## PROBLEM STATEMENT:
Please find every line in the entries below that contains the string "circle", and copy it.

[Collected data]

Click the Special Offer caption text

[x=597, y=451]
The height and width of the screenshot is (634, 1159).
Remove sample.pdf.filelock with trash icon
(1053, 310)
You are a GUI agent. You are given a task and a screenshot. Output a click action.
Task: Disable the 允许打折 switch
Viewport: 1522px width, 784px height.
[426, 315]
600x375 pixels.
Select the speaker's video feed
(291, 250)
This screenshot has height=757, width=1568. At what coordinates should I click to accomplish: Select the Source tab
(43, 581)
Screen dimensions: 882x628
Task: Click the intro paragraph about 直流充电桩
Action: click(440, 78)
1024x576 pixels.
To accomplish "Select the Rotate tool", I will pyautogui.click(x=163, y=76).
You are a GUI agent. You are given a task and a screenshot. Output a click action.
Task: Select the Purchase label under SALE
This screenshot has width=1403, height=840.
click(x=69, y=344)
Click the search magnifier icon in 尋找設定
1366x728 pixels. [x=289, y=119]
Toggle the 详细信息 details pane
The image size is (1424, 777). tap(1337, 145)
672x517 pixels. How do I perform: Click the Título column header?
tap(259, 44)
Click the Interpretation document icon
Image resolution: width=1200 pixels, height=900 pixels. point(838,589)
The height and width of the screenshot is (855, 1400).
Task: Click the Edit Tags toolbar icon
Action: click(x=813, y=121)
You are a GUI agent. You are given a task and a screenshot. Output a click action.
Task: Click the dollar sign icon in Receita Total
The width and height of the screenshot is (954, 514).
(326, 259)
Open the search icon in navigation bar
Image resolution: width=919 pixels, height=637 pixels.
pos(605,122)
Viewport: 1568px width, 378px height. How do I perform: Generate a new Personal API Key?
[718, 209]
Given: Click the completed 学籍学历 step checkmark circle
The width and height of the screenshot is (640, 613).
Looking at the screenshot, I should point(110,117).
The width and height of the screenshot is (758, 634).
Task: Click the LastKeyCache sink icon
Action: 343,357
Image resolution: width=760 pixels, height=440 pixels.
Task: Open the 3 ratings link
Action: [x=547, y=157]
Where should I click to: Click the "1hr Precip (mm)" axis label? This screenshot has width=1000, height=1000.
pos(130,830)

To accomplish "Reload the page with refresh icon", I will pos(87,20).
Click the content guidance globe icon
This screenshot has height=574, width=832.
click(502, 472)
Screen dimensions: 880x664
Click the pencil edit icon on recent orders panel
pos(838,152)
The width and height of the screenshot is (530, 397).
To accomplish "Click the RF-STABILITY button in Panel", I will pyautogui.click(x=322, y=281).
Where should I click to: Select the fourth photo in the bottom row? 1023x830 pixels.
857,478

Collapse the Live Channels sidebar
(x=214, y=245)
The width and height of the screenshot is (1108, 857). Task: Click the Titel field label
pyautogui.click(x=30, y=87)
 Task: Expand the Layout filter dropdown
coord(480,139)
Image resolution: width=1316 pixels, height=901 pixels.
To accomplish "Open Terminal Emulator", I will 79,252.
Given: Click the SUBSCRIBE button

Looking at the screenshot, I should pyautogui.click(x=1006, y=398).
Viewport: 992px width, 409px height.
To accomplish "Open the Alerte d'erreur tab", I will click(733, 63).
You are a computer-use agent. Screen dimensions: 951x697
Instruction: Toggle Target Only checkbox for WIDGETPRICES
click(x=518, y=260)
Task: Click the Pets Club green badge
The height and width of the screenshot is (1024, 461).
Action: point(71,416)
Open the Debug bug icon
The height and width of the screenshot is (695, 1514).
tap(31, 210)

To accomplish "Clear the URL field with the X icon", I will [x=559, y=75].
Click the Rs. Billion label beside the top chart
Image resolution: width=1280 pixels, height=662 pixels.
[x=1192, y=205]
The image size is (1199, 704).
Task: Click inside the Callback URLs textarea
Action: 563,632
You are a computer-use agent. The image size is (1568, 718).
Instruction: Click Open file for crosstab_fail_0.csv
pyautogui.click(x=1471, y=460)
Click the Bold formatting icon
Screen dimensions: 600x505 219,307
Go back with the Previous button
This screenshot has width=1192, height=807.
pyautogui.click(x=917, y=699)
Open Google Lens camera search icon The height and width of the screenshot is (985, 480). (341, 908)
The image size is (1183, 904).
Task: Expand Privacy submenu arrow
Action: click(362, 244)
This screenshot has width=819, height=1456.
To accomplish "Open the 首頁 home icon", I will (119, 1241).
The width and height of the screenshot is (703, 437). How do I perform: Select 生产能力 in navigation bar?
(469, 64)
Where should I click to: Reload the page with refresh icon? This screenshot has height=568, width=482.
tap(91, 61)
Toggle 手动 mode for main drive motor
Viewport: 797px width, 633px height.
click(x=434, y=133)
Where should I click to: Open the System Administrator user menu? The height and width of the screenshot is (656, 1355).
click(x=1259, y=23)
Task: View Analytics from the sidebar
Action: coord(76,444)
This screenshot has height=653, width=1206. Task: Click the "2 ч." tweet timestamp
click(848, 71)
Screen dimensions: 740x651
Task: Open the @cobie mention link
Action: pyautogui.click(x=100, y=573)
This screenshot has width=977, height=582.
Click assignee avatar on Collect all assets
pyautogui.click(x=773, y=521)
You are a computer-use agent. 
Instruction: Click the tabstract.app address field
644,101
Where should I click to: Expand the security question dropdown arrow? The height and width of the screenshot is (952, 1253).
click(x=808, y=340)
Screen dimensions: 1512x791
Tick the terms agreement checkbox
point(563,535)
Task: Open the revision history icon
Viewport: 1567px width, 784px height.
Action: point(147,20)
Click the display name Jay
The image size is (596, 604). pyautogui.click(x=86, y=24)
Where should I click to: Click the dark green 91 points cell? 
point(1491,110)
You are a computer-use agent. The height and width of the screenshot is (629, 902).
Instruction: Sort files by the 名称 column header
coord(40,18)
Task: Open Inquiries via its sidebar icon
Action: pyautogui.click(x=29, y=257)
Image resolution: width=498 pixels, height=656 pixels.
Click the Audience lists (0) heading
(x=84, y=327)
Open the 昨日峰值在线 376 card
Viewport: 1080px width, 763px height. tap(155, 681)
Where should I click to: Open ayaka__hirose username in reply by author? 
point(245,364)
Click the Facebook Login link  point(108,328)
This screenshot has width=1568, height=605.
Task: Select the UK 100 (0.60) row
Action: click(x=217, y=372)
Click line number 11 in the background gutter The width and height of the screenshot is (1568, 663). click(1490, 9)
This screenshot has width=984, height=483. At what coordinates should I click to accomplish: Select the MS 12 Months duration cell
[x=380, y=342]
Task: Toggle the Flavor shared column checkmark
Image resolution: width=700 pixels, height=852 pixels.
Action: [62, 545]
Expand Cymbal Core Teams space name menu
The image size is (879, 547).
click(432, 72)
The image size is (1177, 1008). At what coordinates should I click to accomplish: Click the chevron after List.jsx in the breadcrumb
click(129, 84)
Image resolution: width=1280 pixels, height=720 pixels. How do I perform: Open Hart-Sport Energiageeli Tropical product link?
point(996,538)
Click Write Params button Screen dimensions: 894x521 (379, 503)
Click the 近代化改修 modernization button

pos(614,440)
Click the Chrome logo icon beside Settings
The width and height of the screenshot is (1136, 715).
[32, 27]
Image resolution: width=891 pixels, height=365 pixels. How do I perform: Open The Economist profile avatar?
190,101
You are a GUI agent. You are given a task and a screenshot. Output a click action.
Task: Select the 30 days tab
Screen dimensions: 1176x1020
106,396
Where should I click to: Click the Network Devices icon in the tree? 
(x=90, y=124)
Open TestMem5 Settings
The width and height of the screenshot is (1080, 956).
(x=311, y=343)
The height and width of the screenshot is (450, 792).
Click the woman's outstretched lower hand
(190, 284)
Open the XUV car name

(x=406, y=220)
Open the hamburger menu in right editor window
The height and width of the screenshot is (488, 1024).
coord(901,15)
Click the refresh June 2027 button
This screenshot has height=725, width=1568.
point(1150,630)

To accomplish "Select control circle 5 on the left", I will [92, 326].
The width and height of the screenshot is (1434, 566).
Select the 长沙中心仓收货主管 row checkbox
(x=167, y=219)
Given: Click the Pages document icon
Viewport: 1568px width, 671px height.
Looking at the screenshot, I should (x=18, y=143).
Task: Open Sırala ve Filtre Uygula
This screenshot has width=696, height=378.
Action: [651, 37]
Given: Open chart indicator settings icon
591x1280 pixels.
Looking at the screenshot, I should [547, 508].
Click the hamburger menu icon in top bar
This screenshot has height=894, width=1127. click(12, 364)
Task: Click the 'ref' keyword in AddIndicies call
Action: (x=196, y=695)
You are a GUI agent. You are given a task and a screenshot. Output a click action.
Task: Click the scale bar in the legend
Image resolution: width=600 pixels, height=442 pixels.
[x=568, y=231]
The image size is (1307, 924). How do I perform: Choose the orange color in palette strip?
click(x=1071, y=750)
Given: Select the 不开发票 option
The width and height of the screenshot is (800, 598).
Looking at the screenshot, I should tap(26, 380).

## TASK OUTPUT:
Given: Click the completed 学籍学历 step checkmark circle
To accomplish "Select control circle 5 on the left", I will [92, 326].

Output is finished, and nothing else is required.